Most of us fathers, in contrast, will try to do everything in our power to protect and support our families at great sacrifice to our independence and comfort. Motherhood, howerver, is a whole different level of sacrifice. I firmly believe that my wife and the majority of other mothers out there would instantly offer up the own lives for the safe arrival of their children into this world.
Contrast motherhood with the brutality of abortion and we see that abortion is nothing more than a perversion of the true nature of sacrifice. One involves the giving up of one’s life so that others will live, while abortion involves the paganistic practice of choosing to destroy someone else’s life, so that they can live.

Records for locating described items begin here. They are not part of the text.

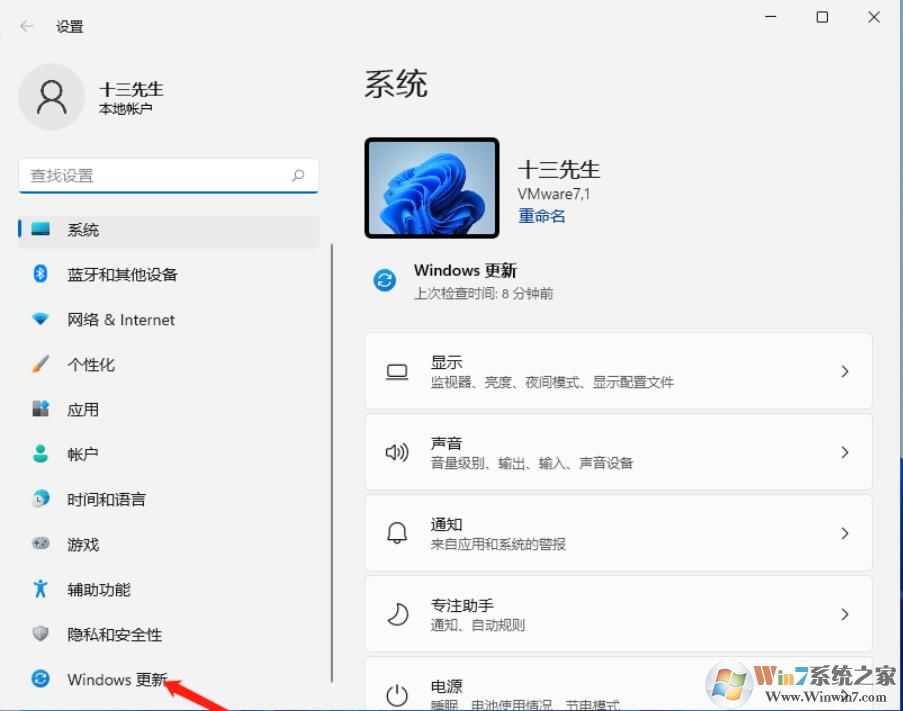Click the user account avatar picture
Screen dimensions: 903x711
pos(52,97)
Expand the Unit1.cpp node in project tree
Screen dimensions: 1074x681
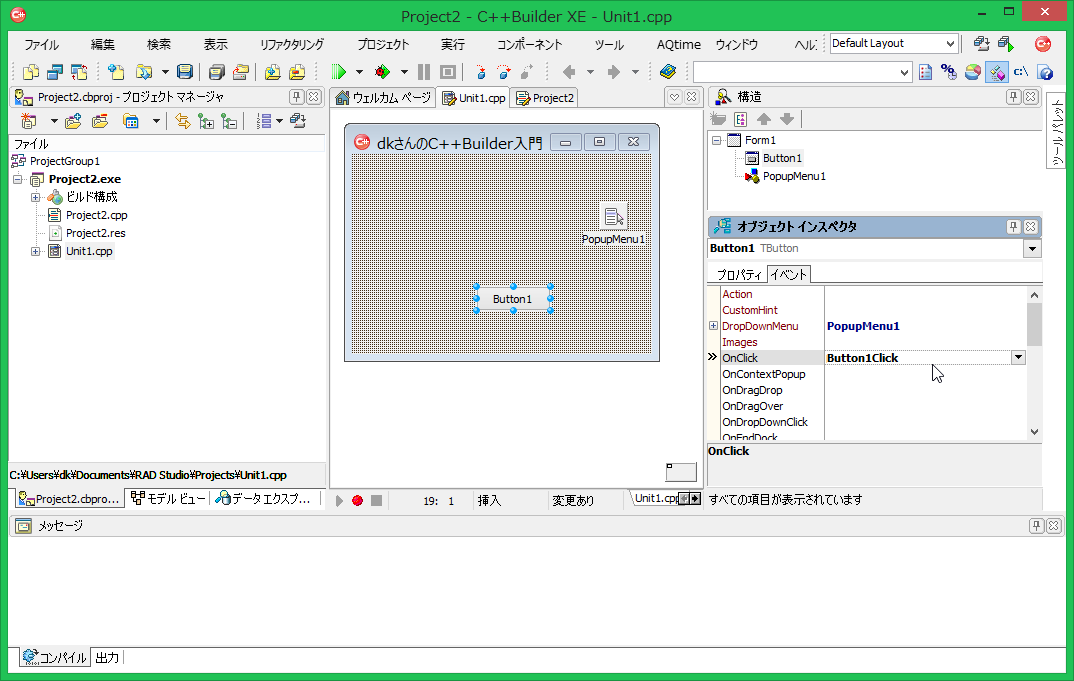(x=36, y=251)
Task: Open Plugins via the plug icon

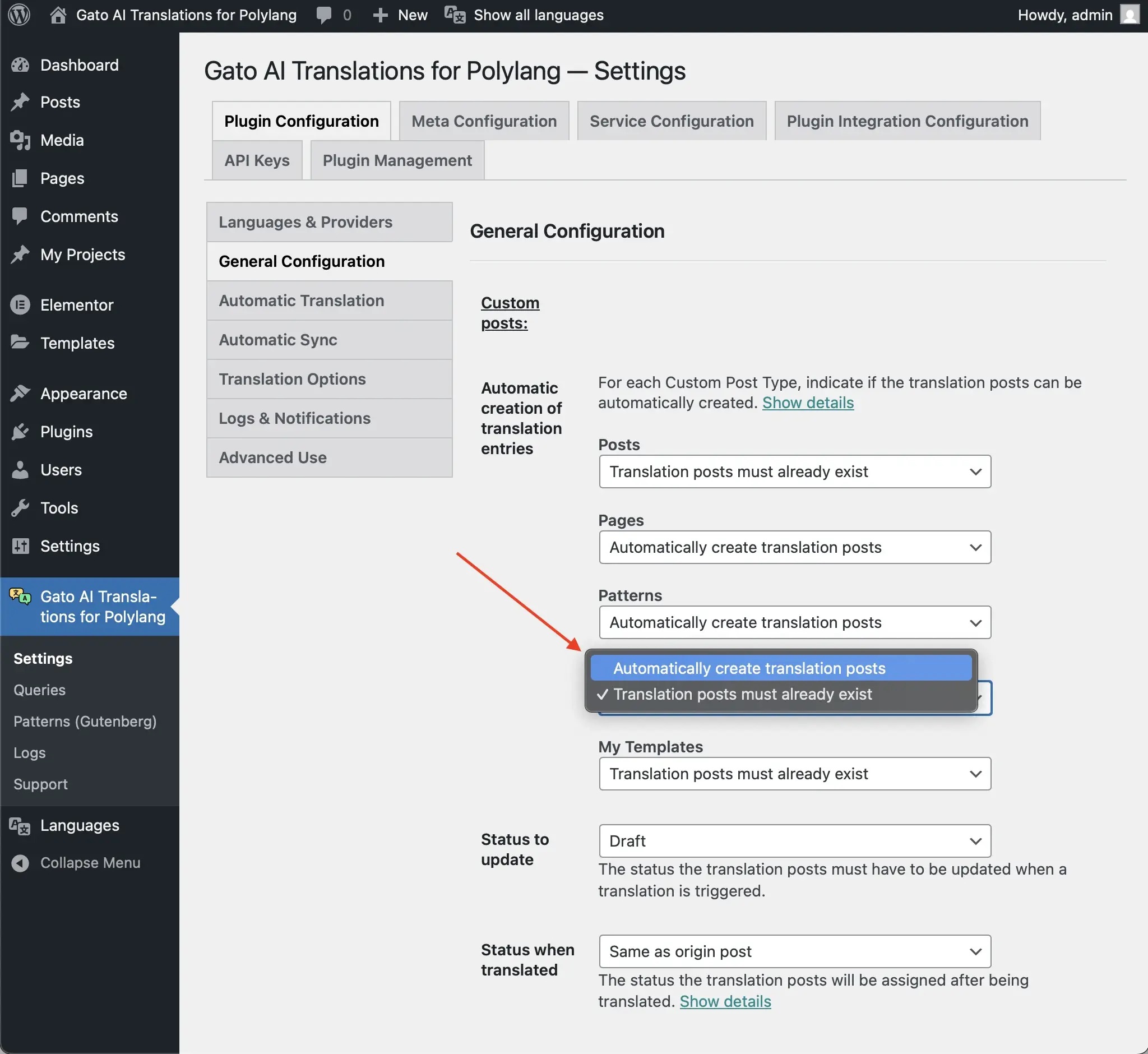Action: tap(20, 432)
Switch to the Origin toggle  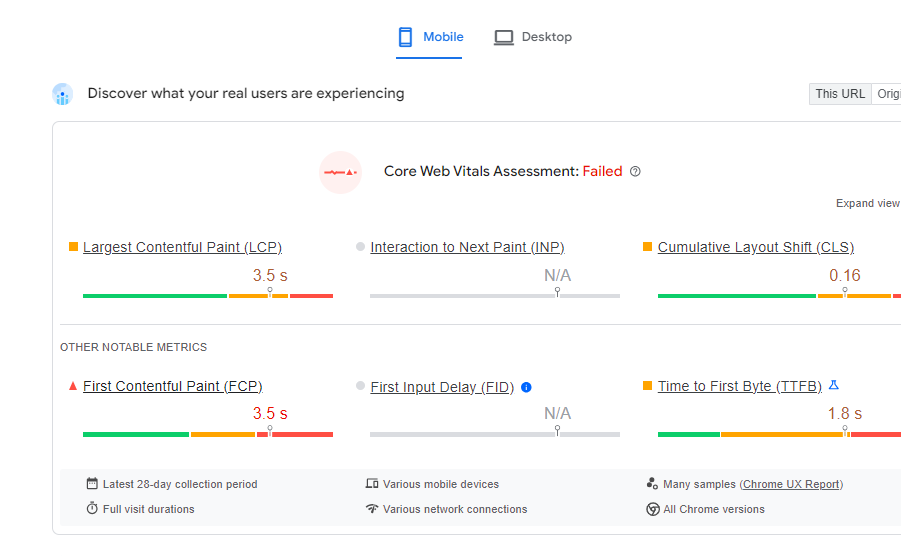pyautogui.click(x=887, y=94)
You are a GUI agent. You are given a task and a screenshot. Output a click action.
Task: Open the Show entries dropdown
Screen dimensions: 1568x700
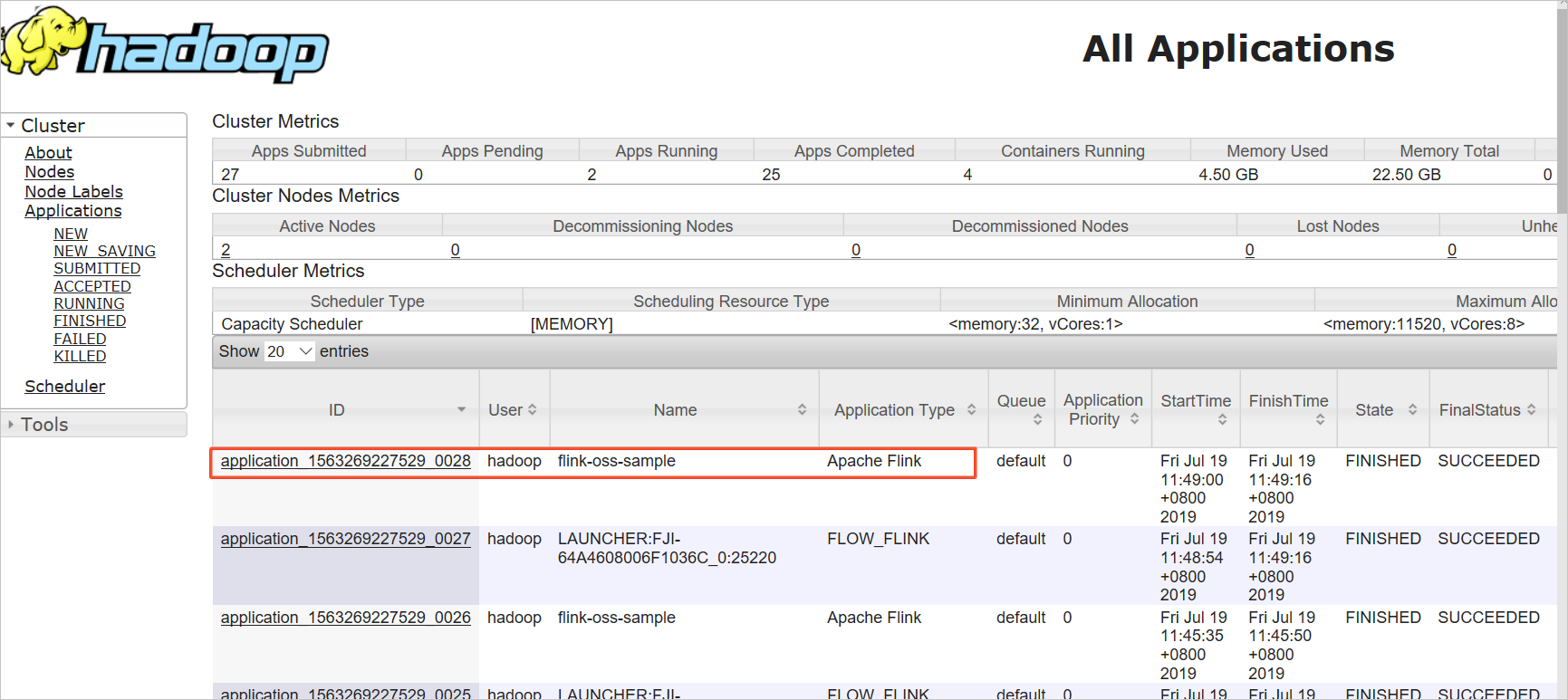(x=290, y=351)
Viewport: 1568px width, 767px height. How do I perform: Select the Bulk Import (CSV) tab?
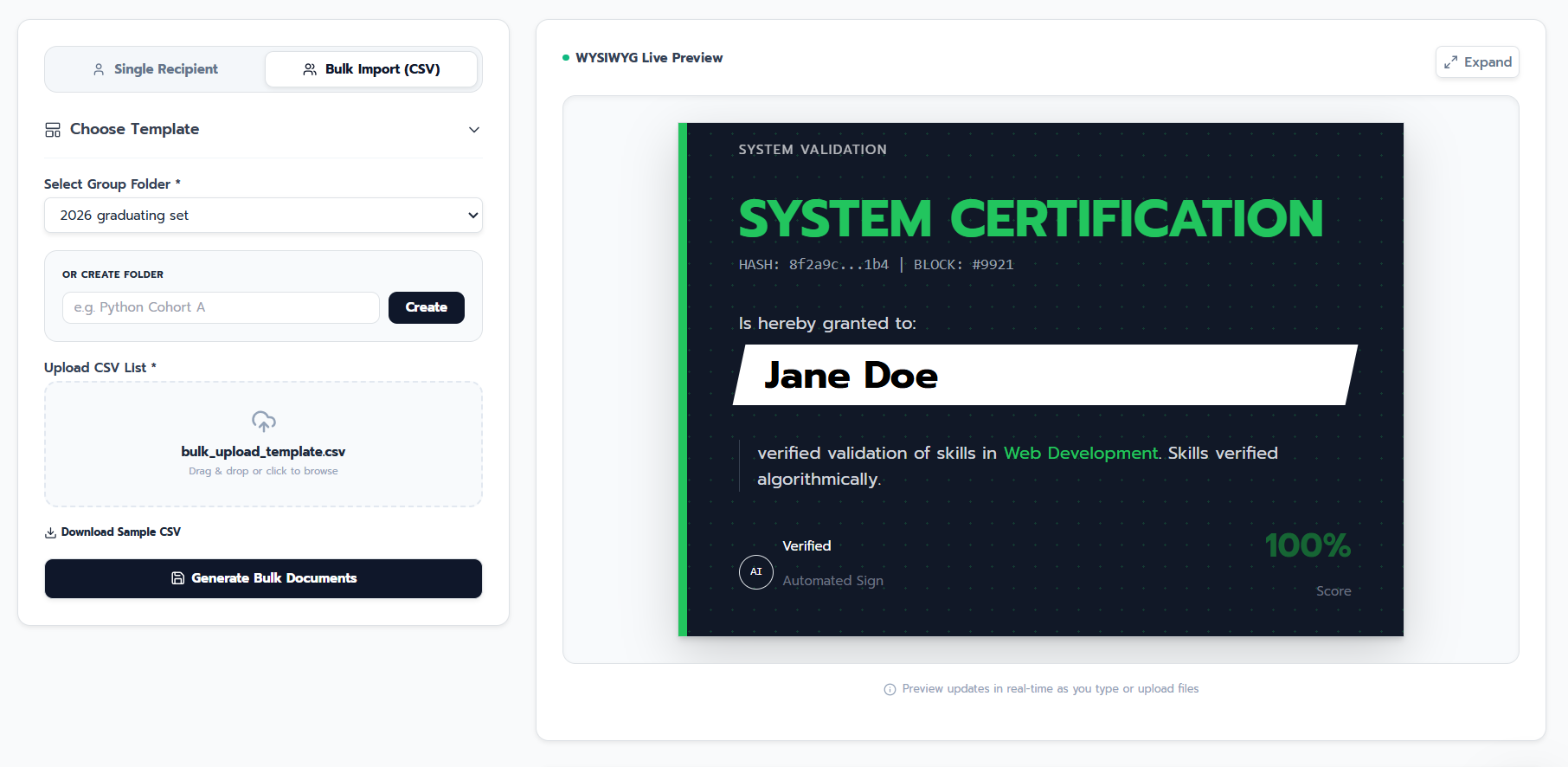[x=371, y=69]
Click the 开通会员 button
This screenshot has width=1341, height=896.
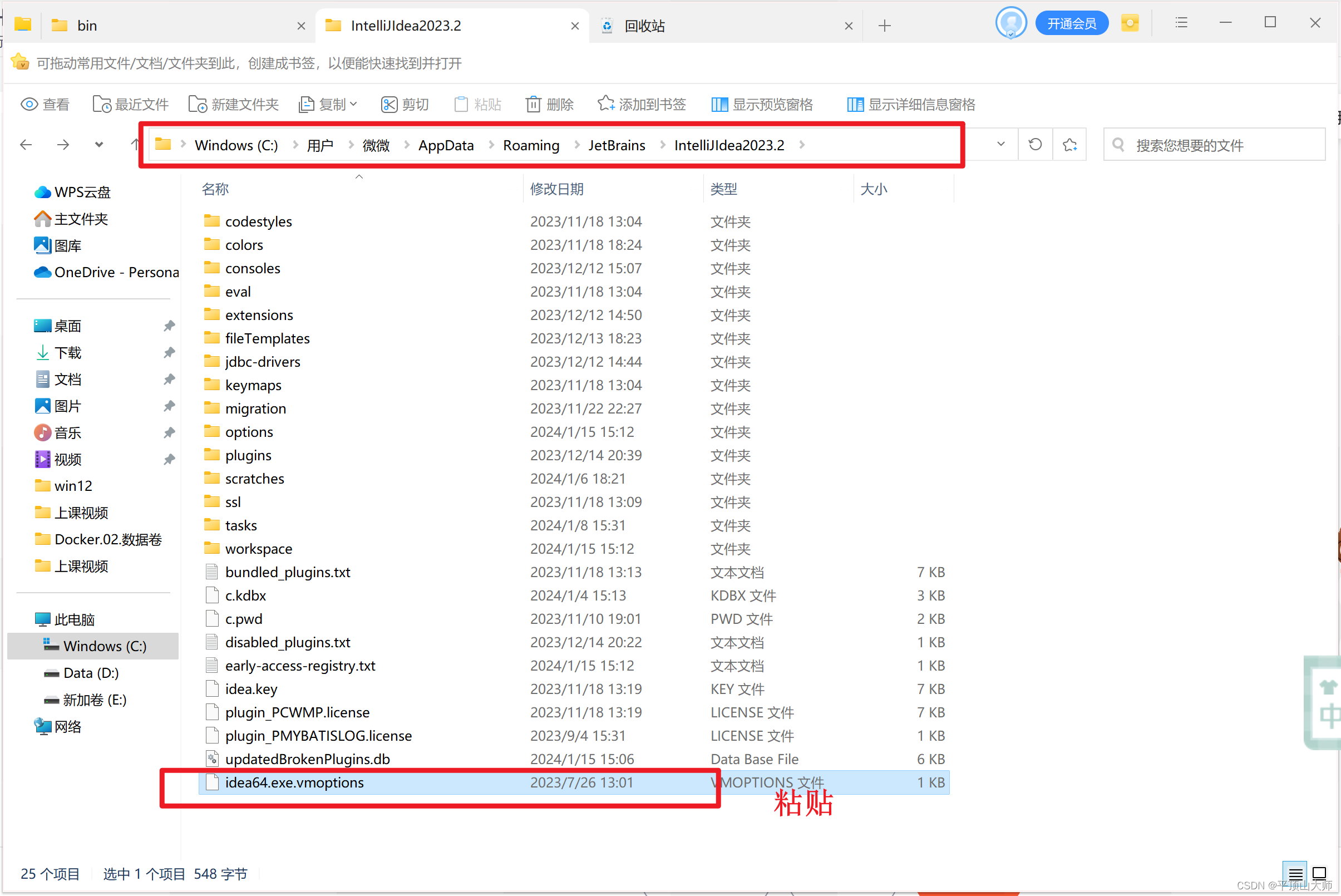tap(1071, 23)
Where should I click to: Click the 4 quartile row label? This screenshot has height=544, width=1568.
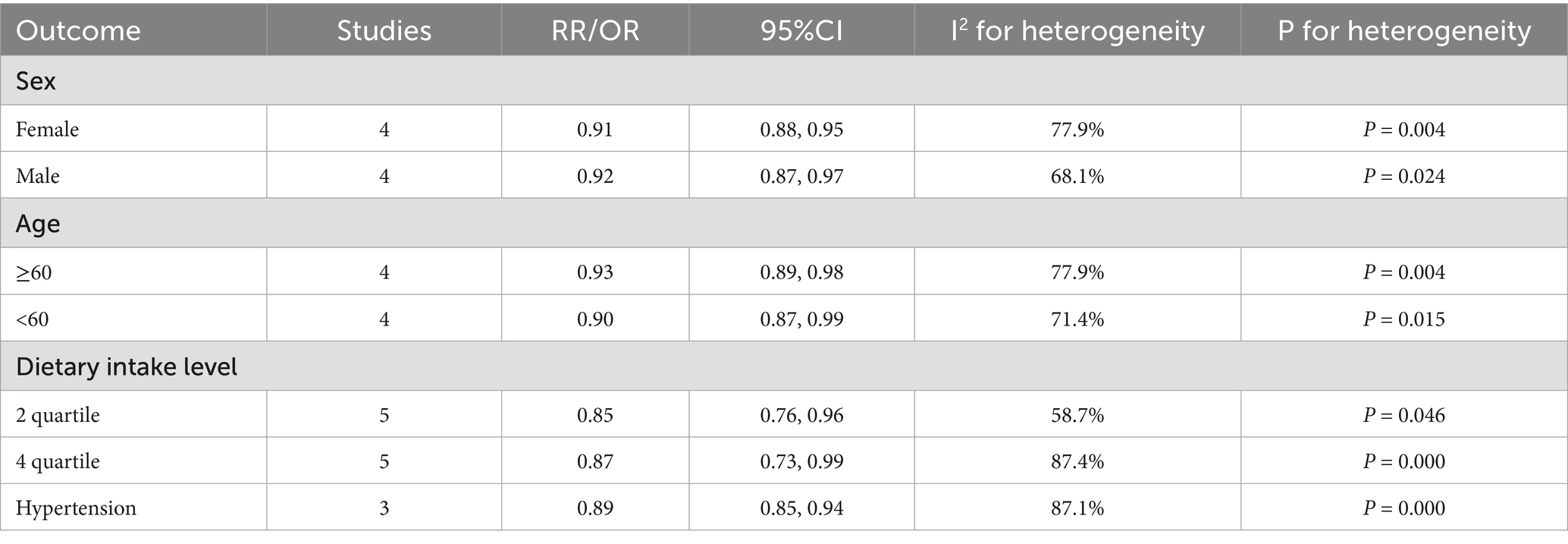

As the team of doctors delivered our beautiful daughter into the weeping hands of her mother, I was struck by how glowing and radiant my wife looked despite the obvious exhaustion. Her head was surrounded by a blanket that contained a few streaks of blue. In some ways it looked like a veil or halo, and for some reason all I could think about was Mary embracing Jesus for the first time or mother Theresa cradling an orphaned child in her arms. For some women there would be no tears of joy, or congratulatory well wishes, but tears of pain as these same wonderful doctors sacrifice the life of a child as a result of a choice.
My wife is no saint but I certainly believe that she will be in their company someday. As for myself, I will continue to slog through fatherhood and be confounded by the great mystery of motherhood.